RE: How to increase the number of tasks

2015-06-05 Thread Evo Eftimov
It may be that your system runs out of resources (ie 174 is the ceiling) due to 
the following 

 

1.   RDD Partition = (Spark) Task

2.   RDD Partition != (Spark) Executor

3.   (Spark) Task != (Spark) Executor

4.   (Spark) Task = JVM Thread

5.   (Spark) Executor = JVM instance 

 

From: ÐΞ€ρ@Ҝ (๏̯͡๏) [mailto:deepuj...@gmail.com] 
Sent: Friday, June 5, 2015 10:48 AM
To: user
Subject: How to increase the number of tasks

 

I have a  stage that spawns 174 tasks when i run repartition on avro data. 

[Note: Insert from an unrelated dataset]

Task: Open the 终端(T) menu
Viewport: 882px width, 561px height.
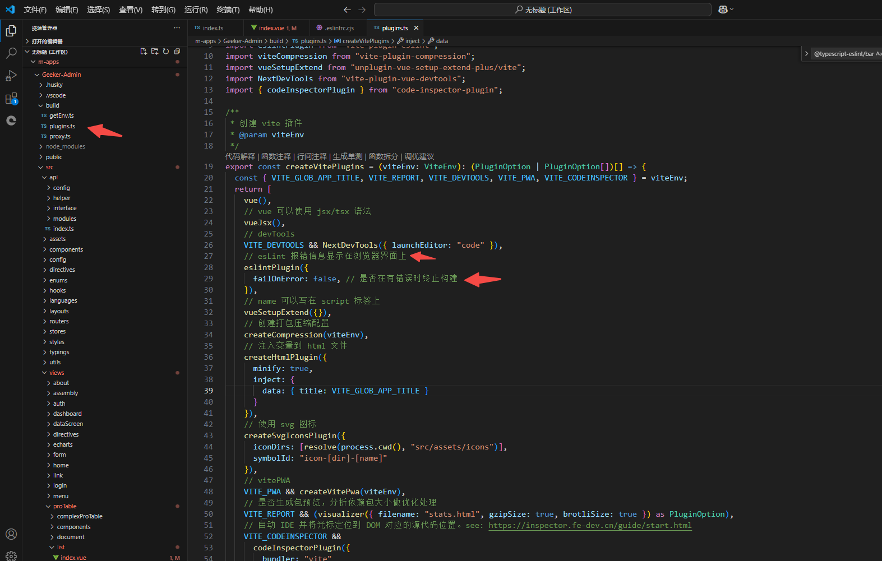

Tasks read between 512/317/316/214/173  MB of data. Even if i increase number 
of executors/ number of partitions (when calling repartition) the number of 
tasks launched remains fixed to 174.

 

1) I want to speed up this task. How do i do it ?

2) Few tasks finish in 20 mins, few in 15 and few in less than 10. Why is this 
behavior ?

Since this is a repartition stage, it should not depend on the nature of data.

 

Its taking more than 30 mins and i want to speed it up by throwing more 
executors at it.

 

Please suggest

 

Deepak